By Kathryn Weber
Faux past was high contrast and unnatural looking. Faux painting today is more subtle and tends to lean toward classic styles and colors of Venetian plaster, fresco and more natural elements
In the 1980s, painting transformed from simply coloring a wall into a design technique. Techniques such as rag rolling and sponging became wildly popular. In the 1990s, the trend moved toward faux painting as homeowners searched for unique methods to make their walls and trim appear more custom and chic. Murals, faux marble and Venetian plaster became trendy. It was no longer fashionable to just roll a coat of paint on the wall.
But is it time to ask if we're over faux? Well, yes and no.
The trend in recent years has been to make our environments more harmonious, elegant and nature-based. That's led to high-contrast paint colors and painting techniques falling by the wayside. The faux of today is lighter, brighter, and more integrated in both tone and design. Gone are the dark walls with light-colored marbling effects.

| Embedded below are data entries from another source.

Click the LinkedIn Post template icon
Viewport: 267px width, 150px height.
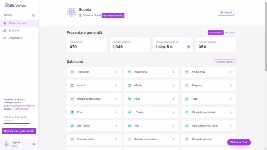(x=72, y=112)
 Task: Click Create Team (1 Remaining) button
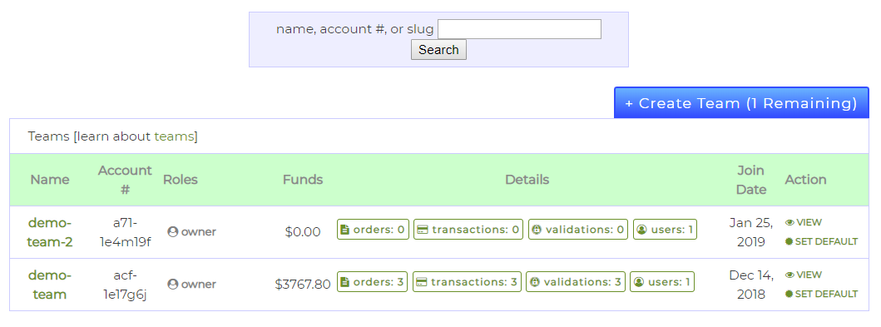pyautogui.click(x=741, y=103)
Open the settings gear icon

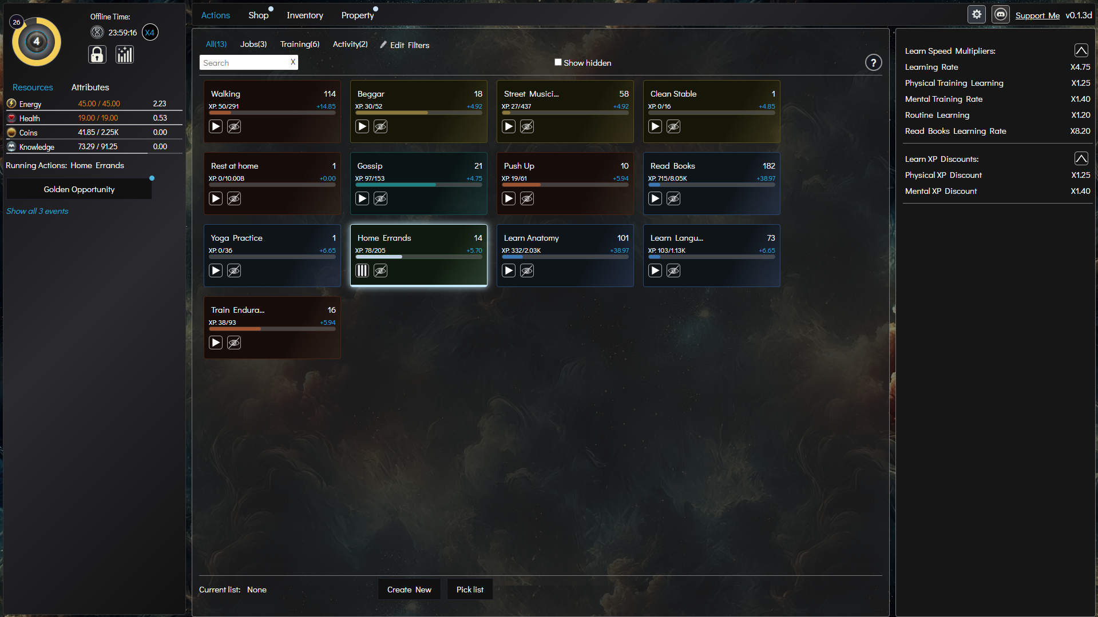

Today's look is to create a simple, elegant faux design that mimics a natural element, such as stone. Using a layered approach with shades that are closer in color to each other, creates a more subtle and natural effect.
Loud, bold faux painting has also given way to classic paint and design techniques like Venetian plaster. With its cool, stone-like quality, plastering gives a timeless, elegant look. The problem is, Venetian plaster is labor intensive, and may be more than the average DIY-er wants to tackle.
Ken Wampler, Executive Director of Alpha Workshops, a custom painting design firm specializing in faux painting, based in New York City, says Venetian plaster is best left to experienced professionals. "You can't skimp on this technique or you just won't get the right look," he notes.
Fresco is an option that's easy and doesn't go over-faux. It has a timeless feel and gives your walls depth and dimension. It's also a terrific paint technique if you have imperfect walls. In fact, it's one way to play up those imperfections to look like timelessly imperfect. The fresco technique uses a base coat, then a top coat of glaze with two tints that are close in color applied randomly with a roller. The result is a beautiful classic finish that looks as right today as it did 100 years ago.
Wampler recommends homeowners use sample boards before attempting any new painting technique.
"It's better to get it right on the sample board first before it's wrong on the wall," Wampler says. He also suggests referring to a picture of the effect you want while you're working.
Faux-painted furniture is also trendy.
"Right now, we're working on tables and cabinetry and adding faux ivory and malachite to these pieces," says Wampler. "We recently faux-painted 40 light switches to match wood paneling." Wampler says adding a faux finish to furniture is a good way for homeowners to become acquainted with faux paint finishes.